■ EXCERPT
------------------------------------------------------------

Total faunal analyses of planktic foraminifer assemblages are used to derive sea surface temperature estimates for the last interglacial from Ocean Drilling Program Sites 1018 and 1020 off northern and central California. Foraminifer assemblage data were transformed to sea-surface temperature (SST) estimates by using the modern analog technique (MAT). In order to improve our ability to estimate SST in this area, the coretop calibration data base used in the MAT was augmented by 13 new age-validated coretop assemblages from the U.S. Pacific Margin.

Introduction and Background

We are currently analyzing Ocean Drilling Program (ODP) Leg 167 material from the California Margin to better understand the characteristics of the climate record within Marine Isotope Stage 5 (MIS 5) and other warm intervals of the late Pleistocene. The ODP 167 cores selected for study recovered several relatively undisturbed, high-accumulation-rate marine sequences that allow decadal- to century-scale sampling. In addition, the sediments off of the California Margin contain marine microfossils and a significant terrigenous component. Well-preserved pollen assemblages provide an opportunity to directly correlate marine and continental records preserved in the marine cores. Our long-term goal is to assemble and analyze a number of climate proxies from cores along the California Margin in order to examine the range and rate of natural climate variability and the relationship between marine and terrestrial climate in this area during previous interglacials such as MIS 5 and MIS 11 (for example, Poore and others, 1999, in preparation).

------------------------------------------------------------

■ RECORDED DATA
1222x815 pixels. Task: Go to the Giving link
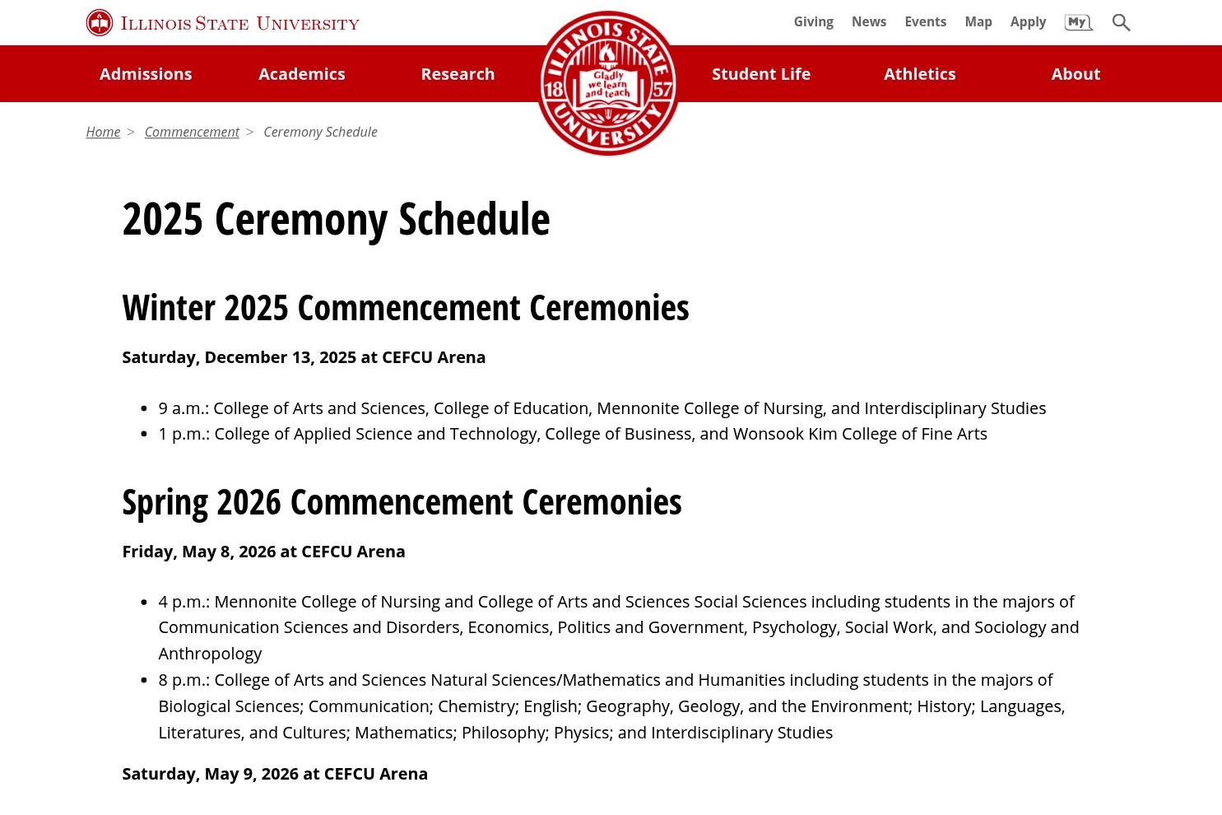point(813,21)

------------------------------------------------------------

■ REQUIRED TASKS
a) For each statement below, say whether it agrees with the California Margin excerpt, answering yes or no and quoting the deciding words: (i) the calibration data base was enlarged with 13 new age-validated coretop assemblages from the U.S. Pacific Margin; (ii) the study sites lie off southern California; (iii) the marine sequences permit only millennial-scale sampling.
b) Summarize the California Margin excerpt in two sentences.
c) Continue the California Margin excerpt with the paragraph that would come after its final sentence.
The material on this page is separate from the California Margin excerpt.

■ RESPONSES TO THE TASKS
a)
(i) Yes: "the coretop calibration data base used in the MAT was augmented by 13 new age-validated coretop assemblages from the U.S. Pacific Margin."
(ii) No: "Ocean Drilling Program Sites 1018 and 1020 off northern and central California."
(iii) No: "high-accumulation-rate marine sequences that allow decadal- to century-scale sampling."

b) Planktic foraminifer assemblages from Ocean Drilling Program Sites 1018 and 1020 off northern and central California are converted to last-interglacial sea-surface temperature estimates with the modern analog technique, using a calibration data base expanded by 13 new coretop assemblages. This work is part of an analysis of Leg 167 cores whose high-accumulation-rate sediments, microfossils, and pollen permit fine-scale sampling and marine-continental correlation, with the long-term aim of examining natural climate variability during interglacials such as MIS 5 and MIS 11.

c)
The purpose of this paper is to document the planktic-foraminifer-based SST record from MIS 5 at two sites along the California Margin (ODP 1018 and 1020). Total faunal analysis of planktic foraminifer assemblages is a widely used proxy for SST. However, a transfer function must be created to transform foraminifer assemblage census data into estimates of SST. There are two widely used types of multivariate transfer functions: the traditional factor analytic transfer function (Imbrie and Kipp, 1971) and the modern analog technique (MAT) (Hutson, 1979). Both methods rely on the availability of a modern calibration data set. Workers have assembled and used successfully a global planktic foraminifer data set for over 25 years (for example, Imbrie and Kipp, 1971; Kipp, 1976; CLIMAP, 1981; 1984; Prell, 1985; PRISM, 1994 [see also Dowsett, 1991; Dowsett and others, 1996, and so on]; Ortiz and Mix, 1997). Factor analytic transfer functions work best when the data being used for paleoenvironmental estimates come from within the geographic region covered by the calibration data. Thus, workers have developed "ocean-specific" equations for different regions (see CLIMAP, 1981). The MAT searches the entire calibration data set for the nearest analog (in a multivariate sense) to the fossil sample being analyzed. Searching a global data set allows patterns to emerge that might otherwise have gone unnoticed (for example, upwelling samples from many regions match the downcore sample, suggestive not only of a specific temperature or salinity range but also of a specific type of oceanic environment).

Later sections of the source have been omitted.